[Author’s note: much of what I describe below could be construed as “reactive audio,” not “interactive” because sound is most often reacting to other systems and world parameters rather than directly affecting them in a feedback loop. For the sake of brevity and sanity I will refer to both reactive and interactive sounds below using the widely accepted and used term of “interactive audio.”]
The sculpting of the relationship between sound and an environment or world state is perhaps one of the greatest powers we hold as sound professionals. Obviously this is often conveyed in linear media via music. Think of Bernard Herrmann’s strings in the shower scene of Psycho, Wendy Carlos’ score in The Shining, or the “ch-ch-ch ha-ha-ha” foreshadowing a grisly Jason Vorhees splatterfest. Even the subtle, otherworldly sound design within a surreal tale like David Lynch’s Lost Highway grounds the inexplicability of the plot into the strange world in which it occurs. In each of these examples, the sound is at least as critical as the visuals to make the audience feel something. But the sound and visuals are the same every time, meaning we get the same experience with every replay.

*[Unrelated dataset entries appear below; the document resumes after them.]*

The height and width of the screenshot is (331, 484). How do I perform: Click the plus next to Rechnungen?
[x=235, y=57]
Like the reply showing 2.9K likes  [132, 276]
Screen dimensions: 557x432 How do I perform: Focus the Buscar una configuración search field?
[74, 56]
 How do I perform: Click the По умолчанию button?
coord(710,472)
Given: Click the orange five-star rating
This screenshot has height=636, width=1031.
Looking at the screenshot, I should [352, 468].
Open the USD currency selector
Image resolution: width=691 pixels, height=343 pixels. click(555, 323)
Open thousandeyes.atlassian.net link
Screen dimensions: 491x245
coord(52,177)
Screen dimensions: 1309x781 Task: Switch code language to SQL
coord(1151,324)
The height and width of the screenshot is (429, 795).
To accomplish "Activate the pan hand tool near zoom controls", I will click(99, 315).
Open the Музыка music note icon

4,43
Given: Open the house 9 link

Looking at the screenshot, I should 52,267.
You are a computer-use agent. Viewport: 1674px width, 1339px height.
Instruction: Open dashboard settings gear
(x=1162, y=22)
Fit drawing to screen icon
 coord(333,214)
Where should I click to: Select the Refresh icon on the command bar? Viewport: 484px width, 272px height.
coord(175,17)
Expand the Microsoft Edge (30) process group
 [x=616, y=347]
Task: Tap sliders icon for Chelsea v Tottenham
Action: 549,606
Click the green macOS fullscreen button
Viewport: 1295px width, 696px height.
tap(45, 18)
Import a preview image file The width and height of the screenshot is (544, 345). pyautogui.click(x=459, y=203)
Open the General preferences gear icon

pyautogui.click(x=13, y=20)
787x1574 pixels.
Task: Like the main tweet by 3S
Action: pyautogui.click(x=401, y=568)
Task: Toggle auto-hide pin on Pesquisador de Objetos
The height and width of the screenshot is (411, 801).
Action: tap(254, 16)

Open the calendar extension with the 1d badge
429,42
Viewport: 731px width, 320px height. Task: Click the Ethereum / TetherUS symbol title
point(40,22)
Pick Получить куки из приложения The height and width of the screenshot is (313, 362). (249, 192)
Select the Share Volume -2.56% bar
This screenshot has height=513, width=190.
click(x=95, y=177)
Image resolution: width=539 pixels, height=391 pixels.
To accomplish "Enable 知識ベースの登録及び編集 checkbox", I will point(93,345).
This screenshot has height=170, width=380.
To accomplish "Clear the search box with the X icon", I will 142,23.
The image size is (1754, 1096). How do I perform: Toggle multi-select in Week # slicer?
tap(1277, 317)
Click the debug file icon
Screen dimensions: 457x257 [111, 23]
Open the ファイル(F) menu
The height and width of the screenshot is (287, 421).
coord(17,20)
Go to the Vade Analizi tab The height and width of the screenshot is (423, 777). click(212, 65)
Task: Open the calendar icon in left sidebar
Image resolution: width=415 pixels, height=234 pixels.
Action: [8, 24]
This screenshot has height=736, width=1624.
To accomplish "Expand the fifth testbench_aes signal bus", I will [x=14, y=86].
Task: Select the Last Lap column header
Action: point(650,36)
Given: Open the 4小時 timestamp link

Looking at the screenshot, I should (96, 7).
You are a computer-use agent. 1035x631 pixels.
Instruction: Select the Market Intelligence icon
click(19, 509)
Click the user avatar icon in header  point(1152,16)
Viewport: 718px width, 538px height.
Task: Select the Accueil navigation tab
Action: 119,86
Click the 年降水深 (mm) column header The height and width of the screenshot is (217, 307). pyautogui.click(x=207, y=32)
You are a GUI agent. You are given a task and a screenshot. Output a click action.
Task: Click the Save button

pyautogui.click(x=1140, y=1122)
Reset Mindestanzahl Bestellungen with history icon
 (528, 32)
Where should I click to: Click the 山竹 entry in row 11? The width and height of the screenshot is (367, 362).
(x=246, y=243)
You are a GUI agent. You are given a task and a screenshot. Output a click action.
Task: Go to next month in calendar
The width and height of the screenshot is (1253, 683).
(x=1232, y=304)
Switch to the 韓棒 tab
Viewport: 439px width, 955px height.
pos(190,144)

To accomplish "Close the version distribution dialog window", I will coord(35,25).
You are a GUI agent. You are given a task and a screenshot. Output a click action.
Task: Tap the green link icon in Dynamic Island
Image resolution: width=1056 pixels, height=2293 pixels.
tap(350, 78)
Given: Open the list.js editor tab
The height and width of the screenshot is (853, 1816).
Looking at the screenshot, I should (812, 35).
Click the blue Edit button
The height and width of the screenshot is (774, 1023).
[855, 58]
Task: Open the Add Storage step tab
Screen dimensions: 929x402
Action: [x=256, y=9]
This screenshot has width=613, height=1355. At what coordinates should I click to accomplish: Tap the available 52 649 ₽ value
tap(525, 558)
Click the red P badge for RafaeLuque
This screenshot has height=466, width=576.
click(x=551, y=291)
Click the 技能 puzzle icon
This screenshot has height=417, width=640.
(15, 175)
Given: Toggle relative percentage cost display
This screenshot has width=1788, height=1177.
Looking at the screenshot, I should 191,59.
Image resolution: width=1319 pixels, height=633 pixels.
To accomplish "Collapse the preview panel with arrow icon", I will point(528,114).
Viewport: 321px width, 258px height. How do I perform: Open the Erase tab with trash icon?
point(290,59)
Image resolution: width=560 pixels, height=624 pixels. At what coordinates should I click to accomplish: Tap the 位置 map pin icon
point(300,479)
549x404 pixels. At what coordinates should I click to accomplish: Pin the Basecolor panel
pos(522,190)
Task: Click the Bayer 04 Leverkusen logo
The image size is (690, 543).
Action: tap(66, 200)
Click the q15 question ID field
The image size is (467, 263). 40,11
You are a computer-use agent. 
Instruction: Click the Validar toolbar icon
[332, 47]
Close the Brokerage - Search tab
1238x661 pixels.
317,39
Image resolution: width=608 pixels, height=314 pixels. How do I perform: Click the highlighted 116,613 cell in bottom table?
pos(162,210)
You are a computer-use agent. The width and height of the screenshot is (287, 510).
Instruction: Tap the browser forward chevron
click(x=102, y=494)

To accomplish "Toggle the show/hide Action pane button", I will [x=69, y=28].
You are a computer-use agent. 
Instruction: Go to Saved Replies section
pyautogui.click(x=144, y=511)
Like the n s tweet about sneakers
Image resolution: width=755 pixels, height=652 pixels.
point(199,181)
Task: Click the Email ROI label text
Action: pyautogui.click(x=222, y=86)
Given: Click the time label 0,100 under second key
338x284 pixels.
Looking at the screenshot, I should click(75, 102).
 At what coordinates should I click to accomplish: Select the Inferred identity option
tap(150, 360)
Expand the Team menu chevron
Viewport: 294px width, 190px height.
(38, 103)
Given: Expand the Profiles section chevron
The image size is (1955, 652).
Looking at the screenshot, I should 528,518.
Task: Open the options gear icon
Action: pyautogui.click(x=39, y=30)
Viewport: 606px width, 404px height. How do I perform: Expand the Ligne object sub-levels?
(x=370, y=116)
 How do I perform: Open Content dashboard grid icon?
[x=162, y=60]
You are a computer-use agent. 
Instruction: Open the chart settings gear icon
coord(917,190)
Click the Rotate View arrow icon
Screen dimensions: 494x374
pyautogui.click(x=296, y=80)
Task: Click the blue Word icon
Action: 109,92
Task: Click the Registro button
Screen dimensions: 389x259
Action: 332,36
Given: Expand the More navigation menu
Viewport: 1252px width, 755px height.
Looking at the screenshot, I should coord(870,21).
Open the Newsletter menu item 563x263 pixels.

With technology, we have the ability to extend the power of audio into interactive mediums, and we’ve been doing it for years. It is this direct relation between user actions and sonic changes that provide feedback to a user that something is happening and this is the kernel of effectiveness which we call interactive audio. Let’s explore some examples of interactive audio across a few different mediums and look at how these examples affect the user and what responses they evoke.
Video games have been kicking around the term “interactive audio” for years, most frequently in the realm of music. While this is usually a means of “action changes, so the music responds to these changes,” there are several examples where audio has a more tightly integrated, and thus effective, approach to interacting with player control.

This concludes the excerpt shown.